→ EXERCISE DETAILS
Print, word for word, the line containing "Where should I click to: Switch" and all lines beneath it to the end of the entries below. Pictures do not belong in the copy.

→ EXCERPTED RECORDS

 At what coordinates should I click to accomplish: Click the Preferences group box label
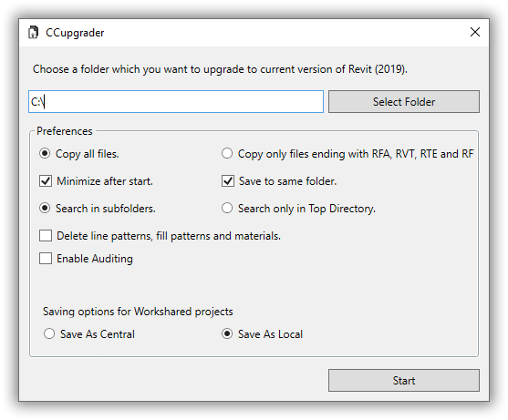pos(65,131)
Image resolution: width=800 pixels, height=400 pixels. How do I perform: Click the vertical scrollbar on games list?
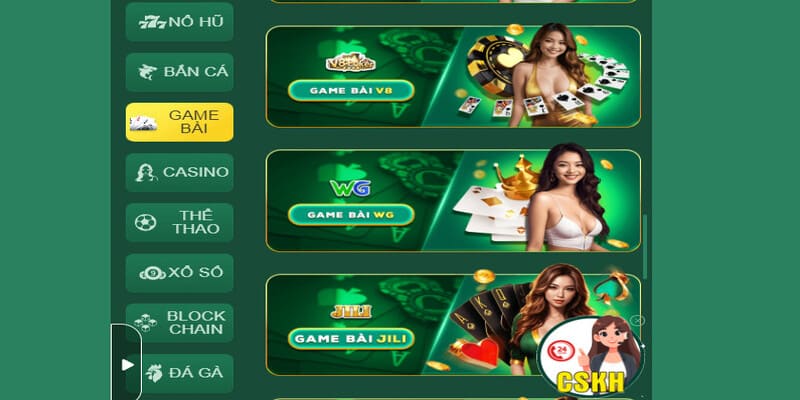click(645, 247)
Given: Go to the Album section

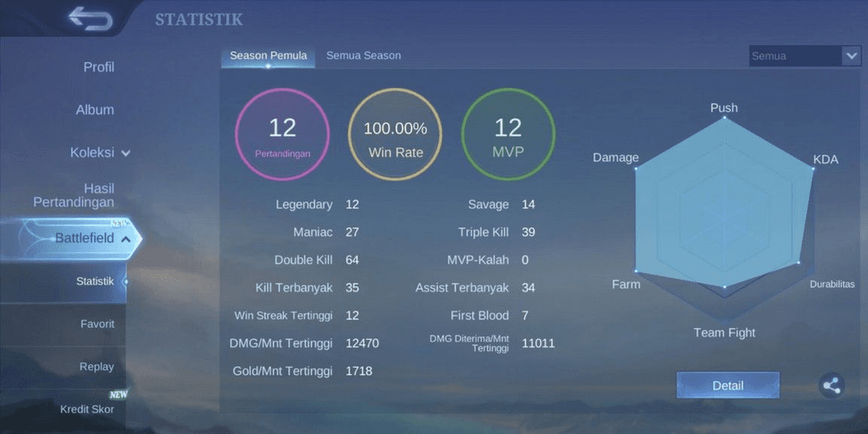Looking at the screenshot, I should click(95, 110).
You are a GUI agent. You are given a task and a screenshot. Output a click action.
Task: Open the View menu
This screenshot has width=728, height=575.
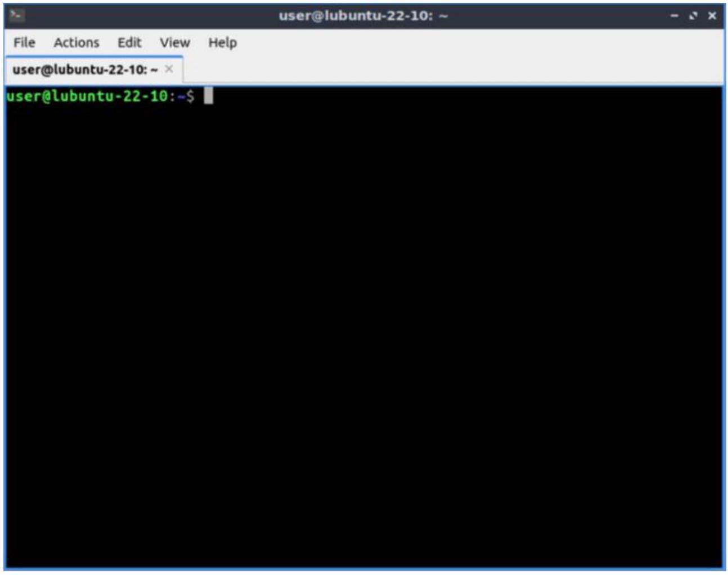[174, 43]
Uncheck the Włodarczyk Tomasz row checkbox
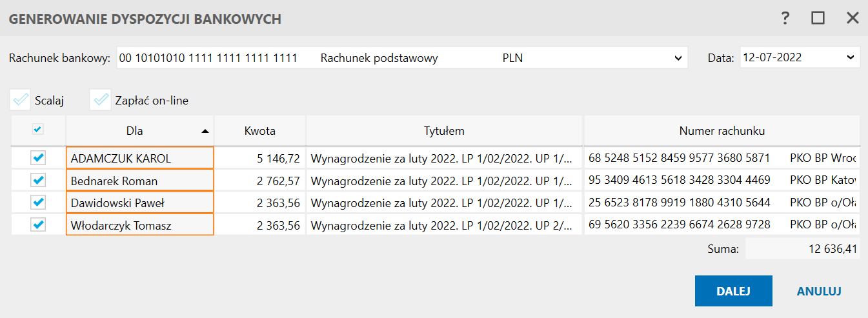 coord(38,224)
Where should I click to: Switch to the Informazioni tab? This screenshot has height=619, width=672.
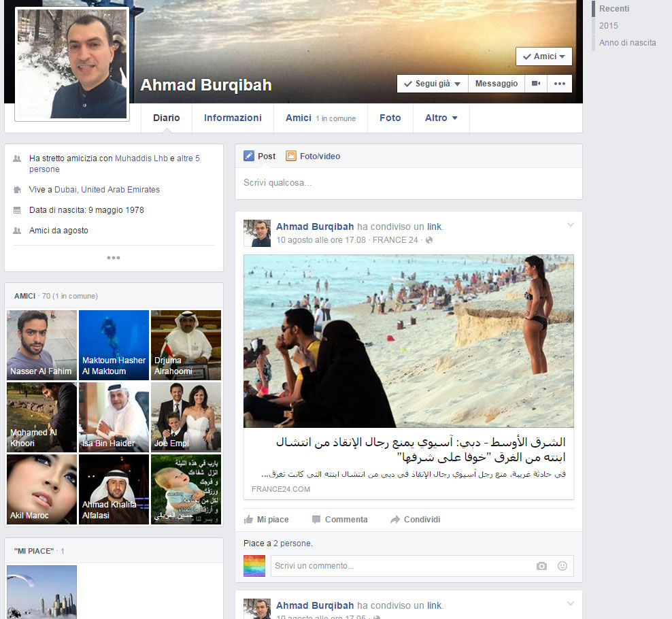point(233,118)
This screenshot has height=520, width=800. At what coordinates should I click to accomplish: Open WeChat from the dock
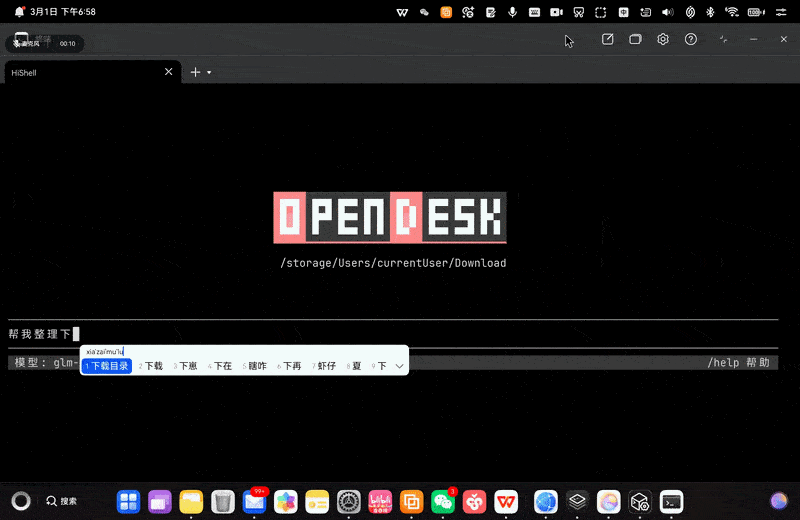443,501
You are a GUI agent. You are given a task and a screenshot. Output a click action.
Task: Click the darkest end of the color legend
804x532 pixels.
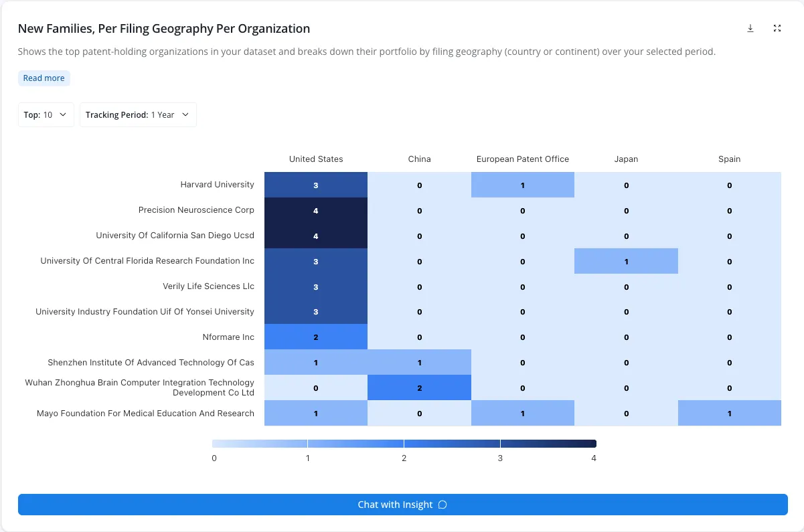(x=592, y=444)

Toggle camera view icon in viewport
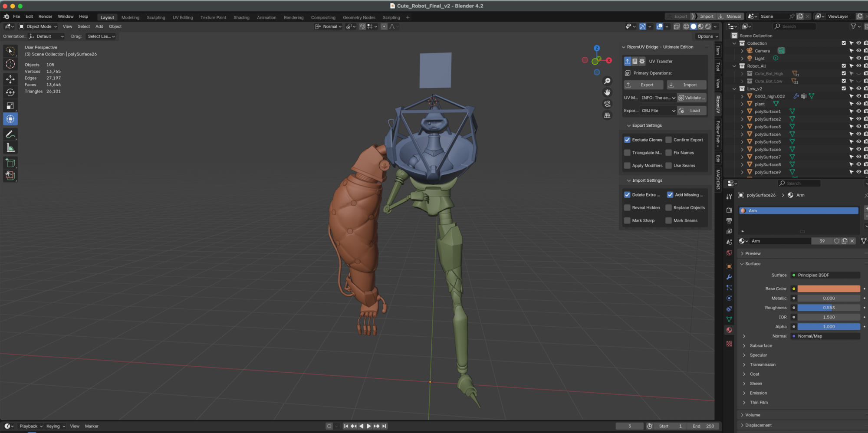click(x=607, y=104)
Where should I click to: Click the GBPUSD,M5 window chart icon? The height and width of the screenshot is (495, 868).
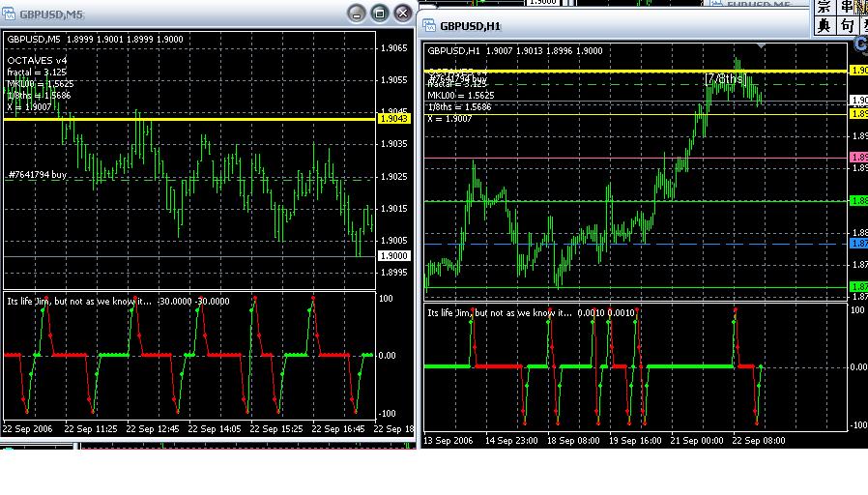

→ TASK SOLUTION
Where should I click to: Switch to the Informazioni tab? This screenshot has height=619, width=672.
point(233,118)
This screenshot has height=520, width=800. At what coordinates should I click to accomplish: Open WeChat from the dock
443,501
You are a GUI agent. You are given a task and a screenshot. Output a click action.
Task: Click the darkest end of the color legend
804x532 pixels.
(x=592, y=444)

Toggle camera view icon in viewport
click(x=607, y=104)
Where should I click to: Click the GBPUSD,M5 window chart icon? The height and width of the screenshot is (495, 868).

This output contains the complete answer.